La decisión responde a las demandas del gobierno yemení reconocido internacionalmente y de Arabia Saudita, y llega tras el deterioro de las relaciones bilaterales y la presión derivada de las recientes ofensivas del Consejo de Transición del Sur (CTS), grupo separatista respaldado por Abu Dabi.
Un funcionario emiratí dijo a Europa Press que la salida de las “fuerzas antiterroristas” forma parte de una política de calma y desescalada, y reafirmó el compromiso con el diálogo y los procesos de paz apoyados internacionalmente. Emiratos aseguró priorizar la estabilidad regional y la seguridad a largo plazo.
La presencia militar emiratí en Yemen comenzó a petición del gobierno legítimo yemení y de Arabia Saudí, dentro de la coalición liderada por Riad.
Emiratos participó en operaciones antiterroristas y en acciones para proteger a la población y la región frente a organizaciones armadas, en línea con su discurso de liderazgo responsable, colaboración internacional y promoción de una paz duradera.
El conflicto en el sur de Yemen permaneció en un segundo plano durante años de guerra civil entre el gobierno reconocido internacionalmente y el movimiento hutí, que controla Saná desde hace una década.
El CTS, aliado de Abu Dabi, mantuvo una relación tensa con el gobierno en Adén: cooperaron para frenar el avance hutí, pero las diferencias internas persistieron.

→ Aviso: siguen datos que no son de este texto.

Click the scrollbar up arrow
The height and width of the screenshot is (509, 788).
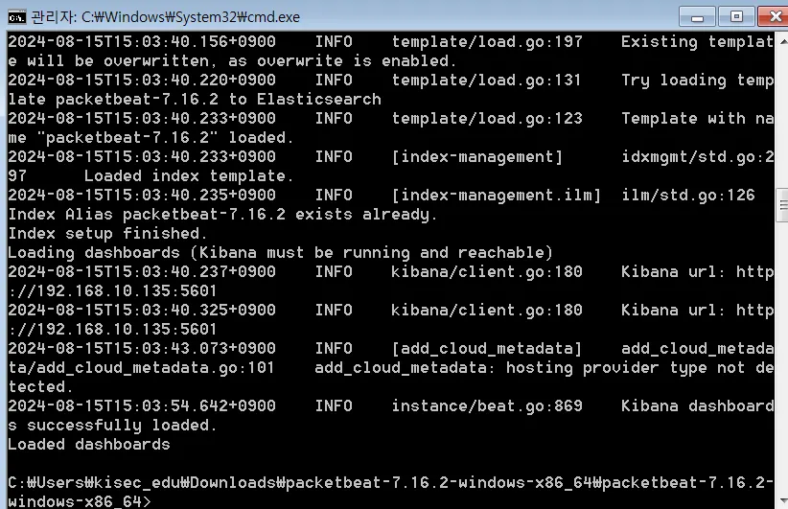(780, 40)
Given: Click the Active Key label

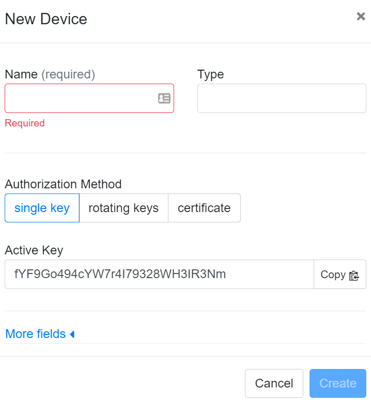Looking at the screenshot, I should [x=34, y=250].
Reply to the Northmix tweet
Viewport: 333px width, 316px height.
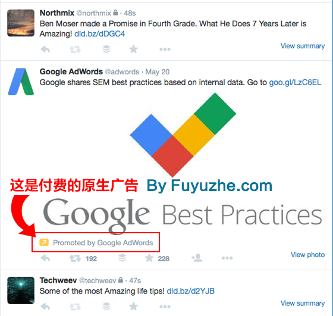pos(45,49)
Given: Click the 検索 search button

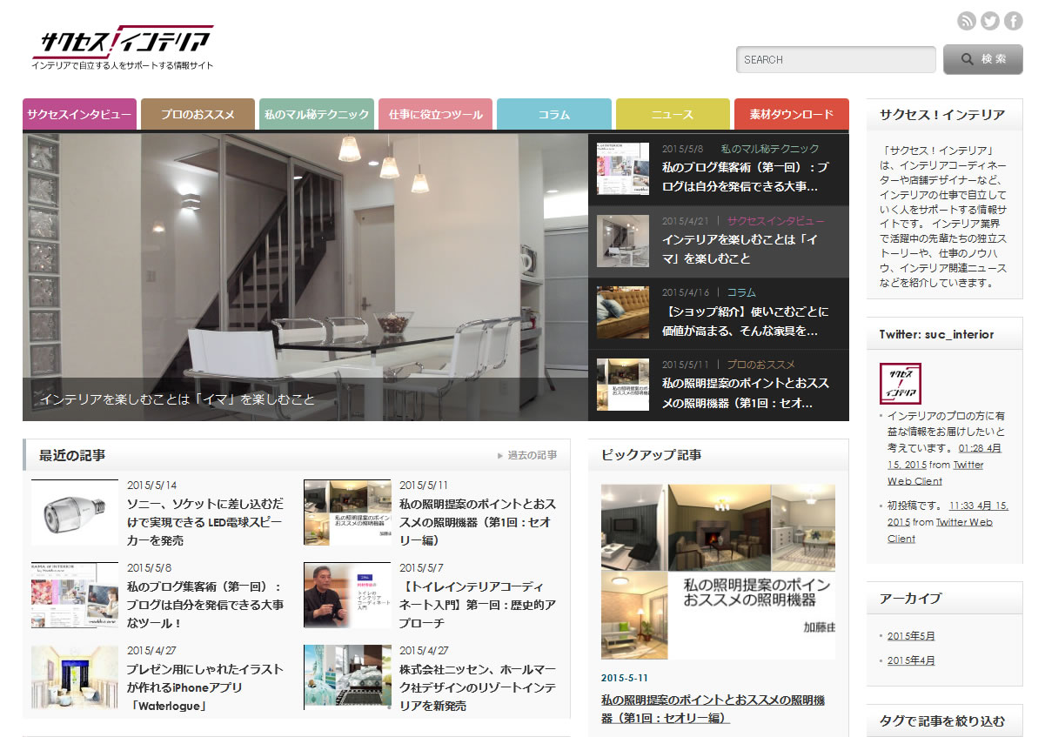Looking at the screenshot, I should click(982, 59).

La ruptura definitiva se produjo a principios de diciembre, cuando fuerzas separatistas lanzaron una ofensiva para reclamar territorios históricos y provocaron la muerte de 32 militares yemeníes.
A finales de 2025 y principios de 2026 la situación escaló tras un incidente en el que Arabia Saudí bombardeó un supuesto envío de armas procedente de Emiratos y destinado a aliados separatistas en el sur; Abu Dabi negó su implicación.
Abu Dabi negó la autoría del envío, pero cumplió con el plazo de 24 horas impuesto por Riad para retirar sus tropas, un episodio que puso de manifiesto la creciente fractura entre ambos países, que desde 2015 lideraban la coalición contra los hutíes apoyados por Irán.
Tras la retirada, el CTS permitió la entrada de fuerzas gubernamentales respaldadas por Arabia Saudí en los territorios conquistados recientemente, facilitando la integración de unidades del Escudo Nacional del Sur y el reparto de tareas de seguridad.
En Hadramawt y Al Mahra, provincias orientales de Yemen, la ofensiva del CTS profundizó las fracturas internas y la rivalidad entre aliados de la coalición; France 24 informó de ataques aéreos saudíes contra campamentos separatistas con víctimas mortales.
El episodio refleja la complejidad y fragmentación de intereses entre actores regionales en un conflicto que sigue afectando la estabilidad y la población civil en Yemen.